Description of the task
Your reply should reproduce the data below without a single alteration, apart from dropping the images.

Data to examine
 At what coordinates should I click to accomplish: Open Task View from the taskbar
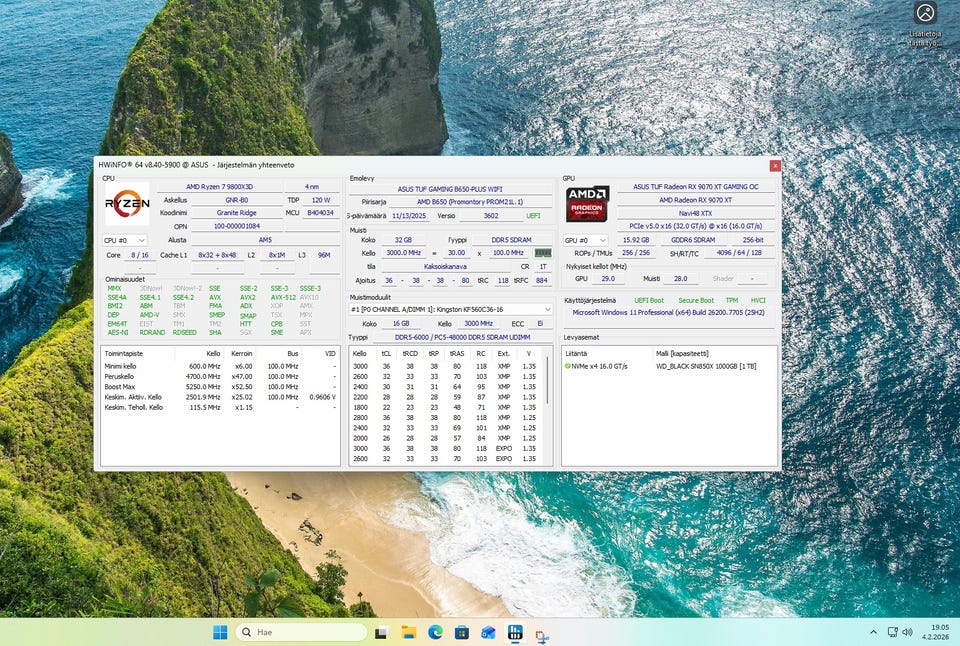coord(381,632)
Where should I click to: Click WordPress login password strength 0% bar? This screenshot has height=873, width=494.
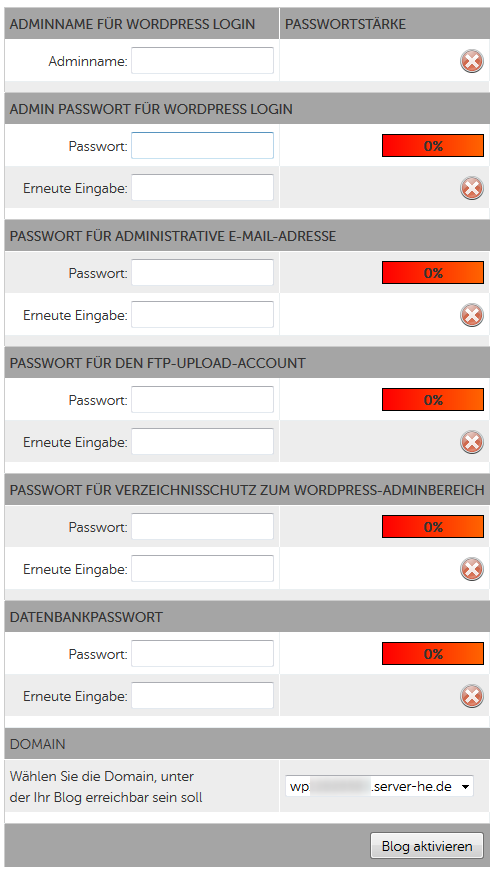(433, 146)
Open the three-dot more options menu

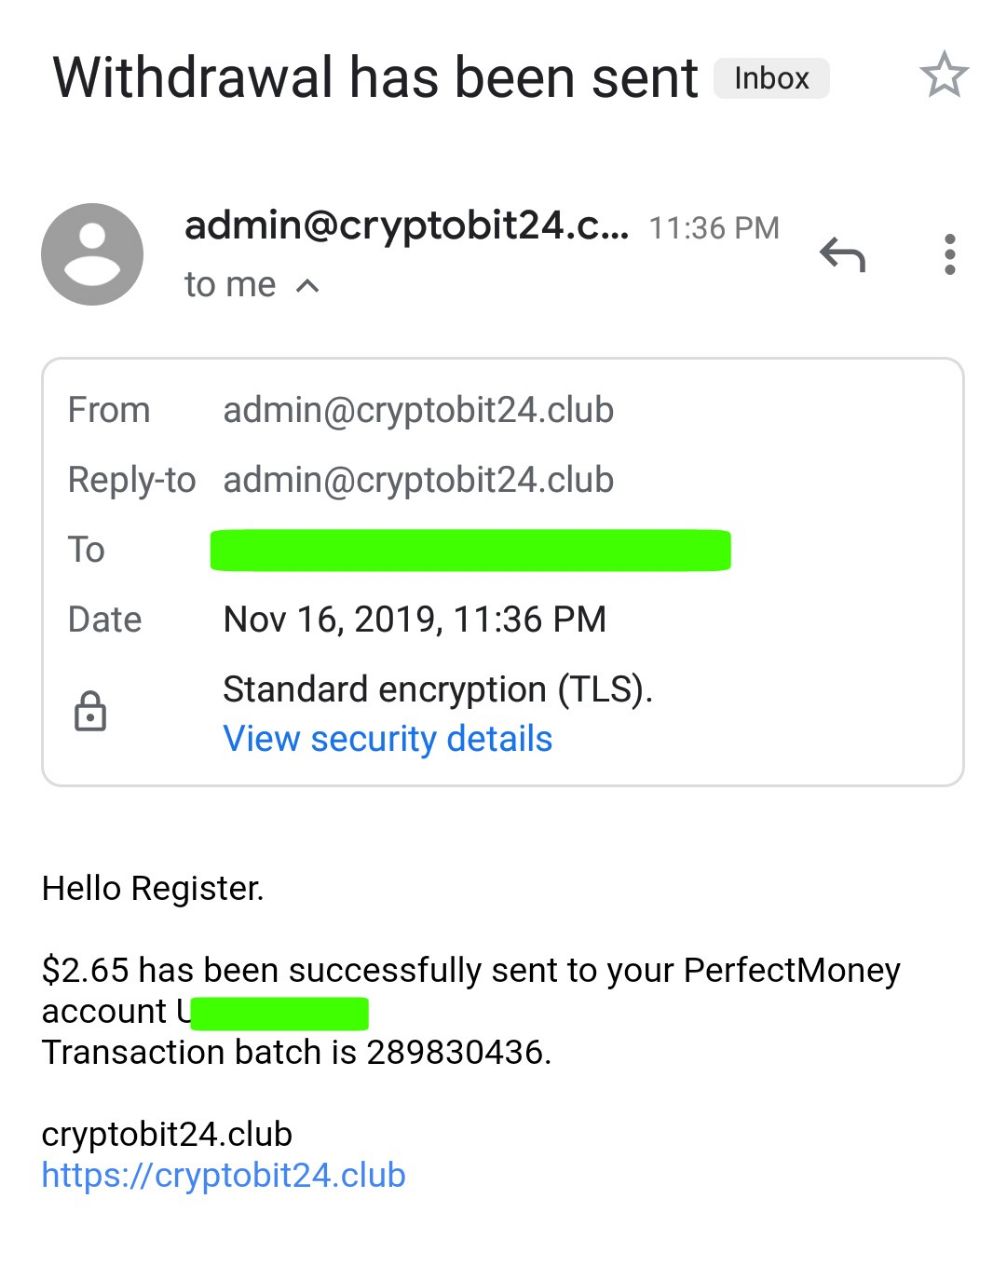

Output of the exercise
 At what coordinates should I click to accomplish: Open Task View from the taskbar
coord(381,632)
Where should I click to: Click WordPress login password strength 0% bar? This screenshot has height=873, width=494.
(433, 146)
Open the three-dot more options menu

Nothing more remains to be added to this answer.